Outsourced CCOs with a strong grasp of the RIA’s businesses, operations, and risks can better identify and remedy inconsistencies between the compliance policies and procedures and the RIA’s actual business practices.
Outsourced CCOs that served as the CCO for numerous unaffiliated firms, generally, lack sufficient resources to perform compliance duties.
Annual reviews performed by outsourced CCOs, who were able to independently obtain the records they deemed necessary for conducting such reviews, more accurately reflected the RIA’s actual practices than annual reviews conducted by CCOs, who relied wholly on the firm to select the records subject to their review.
It is a bad fact if the RIA’s employees have discretion to determine which documents were provided to the outsourced CCOs.
In light of these findings, the SEC recommends that advisers and funds with outsourced CCOs review their business practices to determine whether their practices comport with their responsibilities as set forth in the Investment Advisers Act and the Investment Company Act.
Please see here for the SEC’s Risk Alert on outside CCOs.

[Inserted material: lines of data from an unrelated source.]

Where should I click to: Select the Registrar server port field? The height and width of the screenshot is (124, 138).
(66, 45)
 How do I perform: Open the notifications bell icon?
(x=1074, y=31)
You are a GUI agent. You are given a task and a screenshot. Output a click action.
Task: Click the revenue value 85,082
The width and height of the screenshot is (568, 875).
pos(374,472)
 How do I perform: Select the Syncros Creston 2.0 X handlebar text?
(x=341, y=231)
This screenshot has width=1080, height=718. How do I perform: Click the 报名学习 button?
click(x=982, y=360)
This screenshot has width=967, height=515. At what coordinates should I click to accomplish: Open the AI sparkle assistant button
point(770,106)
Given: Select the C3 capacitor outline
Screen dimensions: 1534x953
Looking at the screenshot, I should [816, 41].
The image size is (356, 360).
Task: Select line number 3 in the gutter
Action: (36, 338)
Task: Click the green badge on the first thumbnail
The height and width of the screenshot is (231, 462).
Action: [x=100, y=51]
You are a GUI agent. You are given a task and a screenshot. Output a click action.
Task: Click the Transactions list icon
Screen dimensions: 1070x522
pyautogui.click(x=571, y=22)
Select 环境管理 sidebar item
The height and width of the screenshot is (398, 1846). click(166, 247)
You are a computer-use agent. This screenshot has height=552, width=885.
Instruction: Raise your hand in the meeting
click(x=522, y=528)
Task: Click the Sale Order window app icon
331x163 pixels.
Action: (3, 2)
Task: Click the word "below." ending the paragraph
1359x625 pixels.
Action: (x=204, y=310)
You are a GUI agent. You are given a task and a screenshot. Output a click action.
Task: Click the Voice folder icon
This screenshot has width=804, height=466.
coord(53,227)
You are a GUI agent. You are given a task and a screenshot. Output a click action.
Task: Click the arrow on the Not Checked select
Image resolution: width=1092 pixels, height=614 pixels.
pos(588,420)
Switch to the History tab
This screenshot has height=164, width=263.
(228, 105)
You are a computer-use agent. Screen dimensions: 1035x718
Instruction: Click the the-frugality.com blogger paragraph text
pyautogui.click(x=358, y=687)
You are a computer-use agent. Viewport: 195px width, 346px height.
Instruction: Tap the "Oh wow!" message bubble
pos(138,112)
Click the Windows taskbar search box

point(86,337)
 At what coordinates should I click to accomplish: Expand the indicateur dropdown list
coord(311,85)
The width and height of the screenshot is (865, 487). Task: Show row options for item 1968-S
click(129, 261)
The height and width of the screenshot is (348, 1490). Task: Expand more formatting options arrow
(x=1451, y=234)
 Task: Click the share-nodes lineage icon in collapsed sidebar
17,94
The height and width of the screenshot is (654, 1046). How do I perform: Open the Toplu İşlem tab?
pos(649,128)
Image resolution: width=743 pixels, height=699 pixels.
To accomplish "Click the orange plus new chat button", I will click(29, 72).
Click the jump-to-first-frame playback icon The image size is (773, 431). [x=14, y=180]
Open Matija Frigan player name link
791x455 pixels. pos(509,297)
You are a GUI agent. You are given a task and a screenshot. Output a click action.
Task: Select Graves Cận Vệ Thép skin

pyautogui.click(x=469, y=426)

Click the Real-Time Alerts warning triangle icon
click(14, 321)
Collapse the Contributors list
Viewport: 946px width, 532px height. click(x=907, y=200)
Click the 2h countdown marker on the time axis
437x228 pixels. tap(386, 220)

– RIAs that are using or considering using an outside CCO should carefully consider the SEC staff’s observations about how outside CCOs should interact with the employees of the RIA, in order to emulate the best case cited by the SEC staff. Given the thoughtful guidance and the attention to outside CCOs that preceded the guidance, the use of an outside CCO will result in the SEC staff approaching an examination with these views in mind.